First Click: The future of Europe’s internet is being decided right now
October 27th, 2015

It’s 12:30pm in Strasbourg, France meaning EU voting on European net neutrality legislation will begin any minute. I’m suddenly reminded of a 2011 report submitted to the UN Human Rights Council concerning the promotion and protection of the right to freedom of expression on the internet:
"Unlike any other medium, the internet enables individuals to seek, receive and impart information and ideas of all kinds instantaneously and inexpensively across national borders. By vastly expanding the capacity of individuals to enjoy their right to freedom of opinion and expression, which is an "enabler" of other human rights, the internet boosts economic, social and political development, and contributes to the progress of humankind as a whole."
Germany, France, and other States have gone even farther by declaring access to the internet a basic human right. Whether you believe the internet to be on par with the right to freely express yourself is irrelevant to today’s proceedings — fact is, the internet is now the medium through which we communicate. But as Amar Toor wrote yesterday, the proposed net neutrality legislation "includes major loopholes that could undermine the very principle that it claims to protect."

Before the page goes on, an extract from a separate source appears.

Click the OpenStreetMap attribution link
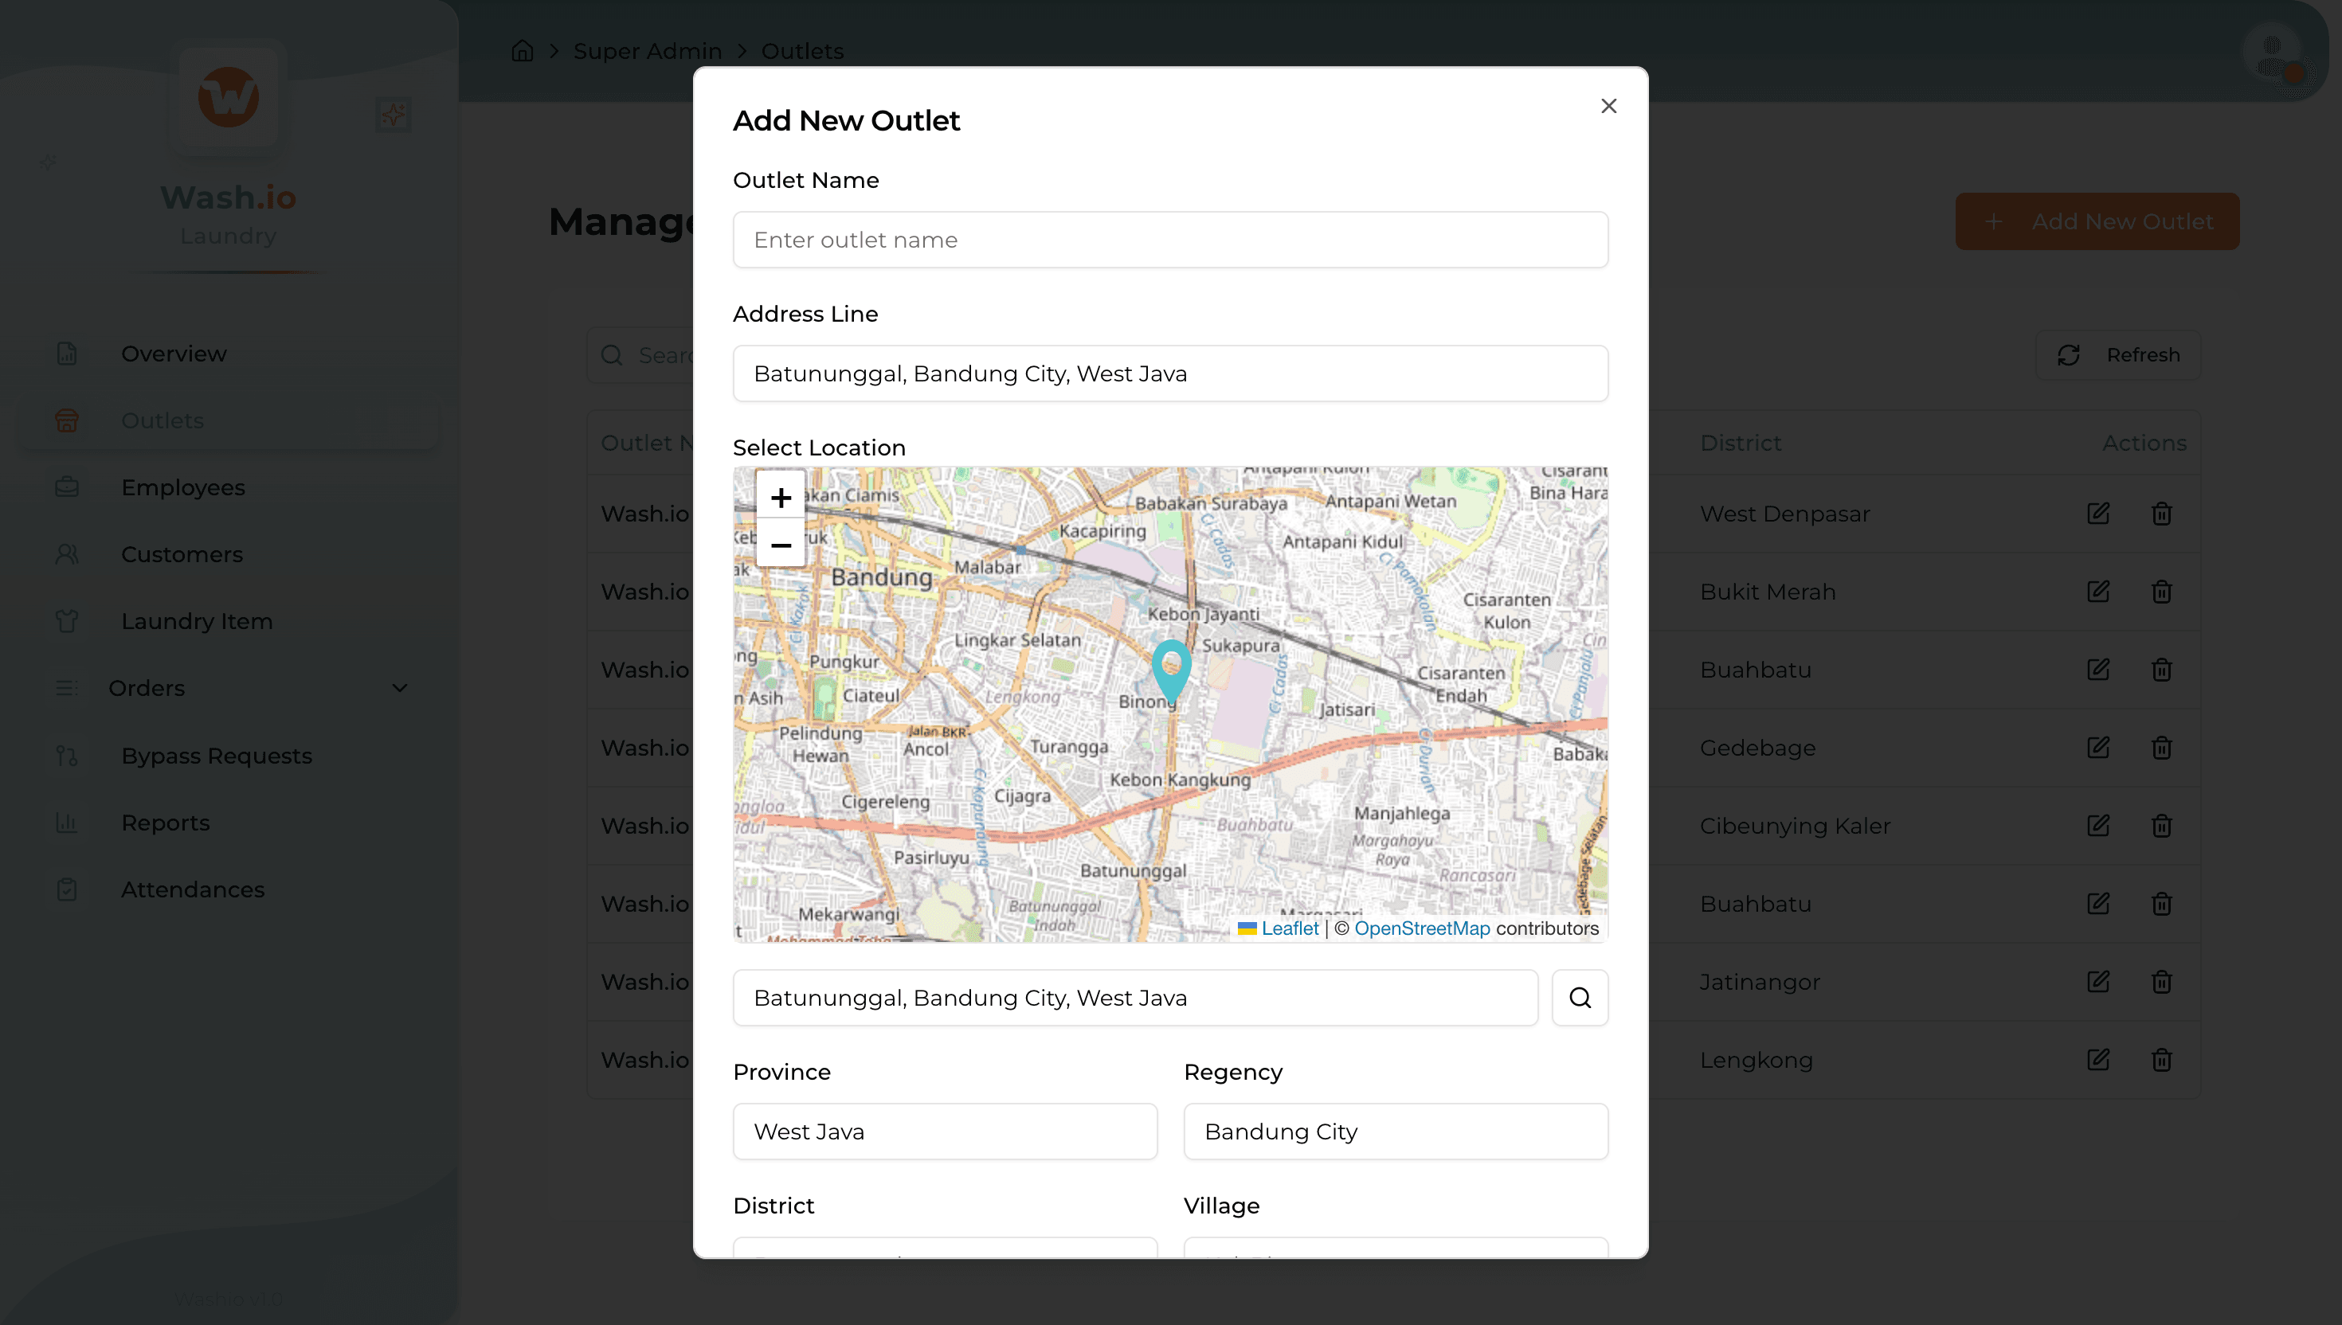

Any net neutrality law that allows internet traffic to be shaped by an ISP requires data monitoring and inspection. Not by the NSA but by ISPs like KPN and TalkTalk and Orange — companies that become the gatekeepers of data, ultimately choosing who wins (deep-pocketed incumbents) and who loses (you). That doesn’t sound like the "free and open" internet we’ve been promised.
Yesterday Tim Berners Lee, the inventor of the World Wide Web, cautioned, "If adopted as currently written, these rules will threaten innovation, free speech and privacy, and compromise Europe’s ability to lead in the digital economy."
We’ll soon see what kind of amendments, if any, are passed when voting concludes over the next few hours, presumably in time for a scheduled press event at 10:30am ET.